In the cases at bar, we see no excuse for the failure of plaintiffs to appeal to the Civil Service Commission. They say their superiors advised them not to do so because it would do them no good, and because they feared that if they did, their superiors would deprive them of overtime, give them unpleasant jobs, etc.; but the Commissioner has found, and we agree with his finding, that this fear was not the result of any reliably proven threats by plaintiffs' superiors, nor supported by instances of *959 reprisals against employees who did appeal.
Moreover, an appeal to the Civil Service Commission would no more have resulted in reprisals against the employees than would a suit in court. The cases simply boil down to this: the plaintiffs selected the wrong forum for redress of their grievances. They should have gone first to the Civil Service Commission. They had no right to come here until after they had done so.

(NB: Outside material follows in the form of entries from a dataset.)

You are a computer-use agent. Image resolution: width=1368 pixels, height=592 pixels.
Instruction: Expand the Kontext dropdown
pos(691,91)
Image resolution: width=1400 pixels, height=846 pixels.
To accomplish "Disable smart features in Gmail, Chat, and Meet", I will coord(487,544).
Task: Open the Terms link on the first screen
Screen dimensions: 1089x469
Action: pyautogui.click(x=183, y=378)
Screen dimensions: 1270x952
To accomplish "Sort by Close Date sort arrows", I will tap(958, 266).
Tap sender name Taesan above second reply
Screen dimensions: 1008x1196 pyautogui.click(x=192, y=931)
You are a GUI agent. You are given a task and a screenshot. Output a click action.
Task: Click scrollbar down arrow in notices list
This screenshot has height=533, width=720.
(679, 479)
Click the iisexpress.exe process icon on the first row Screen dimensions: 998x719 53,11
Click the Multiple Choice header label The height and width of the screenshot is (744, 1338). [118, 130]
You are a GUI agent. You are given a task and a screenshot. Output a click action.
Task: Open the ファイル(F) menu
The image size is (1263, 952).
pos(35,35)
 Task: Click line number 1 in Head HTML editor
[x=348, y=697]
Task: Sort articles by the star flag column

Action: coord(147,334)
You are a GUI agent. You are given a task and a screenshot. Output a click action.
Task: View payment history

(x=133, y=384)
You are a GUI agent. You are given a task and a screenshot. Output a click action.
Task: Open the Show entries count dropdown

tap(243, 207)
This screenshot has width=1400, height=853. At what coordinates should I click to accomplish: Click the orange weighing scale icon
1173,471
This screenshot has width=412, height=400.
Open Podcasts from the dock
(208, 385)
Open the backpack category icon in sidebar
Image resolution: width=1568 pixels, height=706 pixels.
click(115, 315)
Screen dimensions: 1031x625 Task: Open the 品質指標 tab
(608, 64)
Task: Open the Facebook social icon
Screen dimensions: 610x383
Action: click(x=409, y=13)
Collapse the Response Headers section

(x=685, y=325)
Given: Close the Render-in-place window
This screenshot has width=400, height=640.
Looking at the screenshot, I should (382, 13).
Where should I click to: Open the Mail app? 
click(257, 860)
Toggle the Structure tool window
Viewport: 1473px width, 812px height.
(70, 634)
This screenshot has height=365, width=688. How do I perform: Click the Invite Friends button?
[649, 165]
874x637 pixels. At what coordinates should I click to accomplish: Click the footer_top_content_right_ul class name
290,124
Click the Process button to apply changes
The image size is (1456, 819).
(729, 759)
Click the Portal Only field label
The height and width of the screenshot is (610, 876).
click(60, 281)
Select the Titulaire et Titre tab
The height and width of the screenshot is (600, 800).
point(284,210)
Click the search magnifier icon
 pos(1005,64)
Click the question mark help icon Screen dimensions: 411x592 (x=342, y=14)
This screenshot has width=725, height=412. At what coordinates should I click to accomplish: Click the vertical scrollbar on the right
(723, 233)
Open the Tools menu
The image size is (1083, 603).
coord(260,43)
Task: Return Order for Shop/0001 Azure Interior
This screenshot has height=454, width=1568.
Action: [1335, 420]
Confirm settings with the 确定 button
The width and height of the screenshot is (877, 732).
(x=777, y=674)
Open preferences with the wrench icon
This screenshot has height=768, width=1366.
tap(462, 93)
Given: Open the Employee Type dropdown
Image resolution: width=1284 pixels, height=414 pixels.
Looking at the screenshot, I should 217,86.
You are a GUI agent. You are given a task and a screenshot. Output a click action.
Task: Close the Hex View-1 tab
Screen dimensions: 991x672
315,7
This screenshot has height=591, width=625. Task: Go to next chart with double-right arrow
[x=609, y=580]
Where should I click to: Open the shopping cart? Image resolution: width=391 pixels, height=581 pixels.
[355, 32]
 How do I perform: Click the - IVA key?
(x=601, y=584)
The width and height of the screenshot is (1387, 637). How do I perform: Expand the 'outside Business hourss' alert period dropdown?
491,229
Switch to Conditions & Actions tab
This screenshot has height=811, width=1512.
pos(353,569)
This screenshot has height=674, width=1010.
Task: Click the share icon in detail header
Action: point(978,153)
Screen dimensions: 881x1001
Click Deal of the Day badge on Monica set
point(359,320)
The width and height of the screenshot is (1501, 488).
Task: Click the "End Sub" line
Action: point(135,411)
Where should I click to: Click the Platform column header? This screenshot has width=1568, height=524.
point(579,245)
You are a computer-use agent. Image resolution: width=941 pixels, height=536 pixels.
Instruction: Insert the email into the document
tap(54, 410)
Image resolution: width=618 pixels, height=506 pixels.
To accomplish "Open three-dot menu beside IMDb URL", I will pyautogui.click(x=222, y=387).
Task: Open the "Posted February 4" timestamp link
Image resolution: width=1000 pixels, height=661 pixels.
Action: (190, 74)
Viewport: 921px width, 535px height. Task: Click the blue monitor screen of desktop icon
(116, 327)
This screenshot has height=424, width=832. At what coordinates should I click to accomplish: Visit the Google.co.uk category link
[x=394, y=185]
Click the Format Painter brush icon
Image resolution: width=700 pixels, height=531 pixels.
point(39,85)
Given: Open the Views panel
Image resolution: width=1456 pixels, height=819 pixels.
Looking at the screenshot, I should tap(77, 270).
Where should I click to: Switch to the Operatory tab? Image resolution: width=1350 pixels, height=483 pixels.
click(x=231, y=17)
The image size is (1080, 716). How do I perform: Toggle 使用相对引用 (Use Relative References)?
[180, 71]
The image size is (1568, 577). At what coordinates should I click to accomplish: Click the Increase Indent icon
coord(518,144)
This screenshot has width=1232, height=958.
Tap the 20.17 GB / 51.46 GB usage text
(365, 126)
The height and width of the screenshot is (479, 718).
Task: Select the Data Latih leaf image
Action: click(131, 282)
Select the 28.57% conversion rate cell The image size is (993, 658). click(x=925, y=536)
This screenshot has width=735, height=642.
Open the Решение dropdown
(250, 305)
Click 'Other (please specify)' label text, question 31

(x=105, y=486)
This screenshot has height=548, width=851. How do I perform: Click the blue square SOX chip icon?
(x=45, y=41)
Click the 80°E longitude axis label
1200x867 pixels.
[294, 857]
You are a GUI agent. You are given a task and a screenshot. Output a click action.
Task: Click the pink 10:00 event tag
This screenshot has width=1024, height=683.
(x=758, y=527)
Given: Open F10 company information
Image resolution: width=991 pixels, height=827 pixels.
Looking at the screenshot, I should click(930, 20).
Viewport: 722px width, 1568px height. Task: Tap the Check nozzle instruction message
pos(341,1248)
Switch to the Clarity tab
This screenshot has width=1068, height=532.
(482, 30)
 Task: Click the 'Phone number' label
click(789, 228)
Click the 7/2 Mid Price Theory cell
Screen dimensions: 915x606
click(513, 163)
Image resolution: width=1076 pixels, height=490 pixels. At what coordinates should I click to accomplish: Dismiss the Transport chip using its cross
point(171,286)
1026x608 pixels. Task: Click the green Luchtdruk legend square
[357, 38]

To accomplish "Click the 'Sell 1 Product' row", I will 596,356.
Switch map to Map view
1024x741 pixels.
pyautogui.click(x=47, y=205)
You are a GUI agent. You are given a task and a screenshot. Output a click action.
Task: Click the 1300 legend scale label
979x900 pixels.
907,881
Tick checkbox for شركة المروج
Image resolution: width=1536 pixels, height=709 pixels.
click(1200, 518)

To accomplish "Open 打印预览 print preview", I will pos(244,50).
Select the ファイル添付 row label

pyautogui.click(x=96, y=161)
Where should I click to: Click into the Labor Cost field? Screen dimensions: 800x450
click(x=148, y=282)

It results that the petitions of plaintiffs John R. Baker, William J. Bradshaw, William L. Campbell, Fred W. Gruber, Charles E. Kircher, Edward I. Kwitchoff, Alexander F. Manfredi, Clyde H. Pettit, Dickson Watson, Ernest E. Rosenstrom, Charles Simonson, Otto Ubell, John F. Schneider, Sidney J. Smith, Joseph Petrotta, John A. Adler, Michael Gelfat, Robert E. Himwich, Henry Horr, Alfred M. Johnson, Frank Rom, and Isaac Sussman must be dismissed.
It is so ordered.
JONES, Chief Judge, and LARAMORE, MADDEN and LITTLETON, Judges, concur.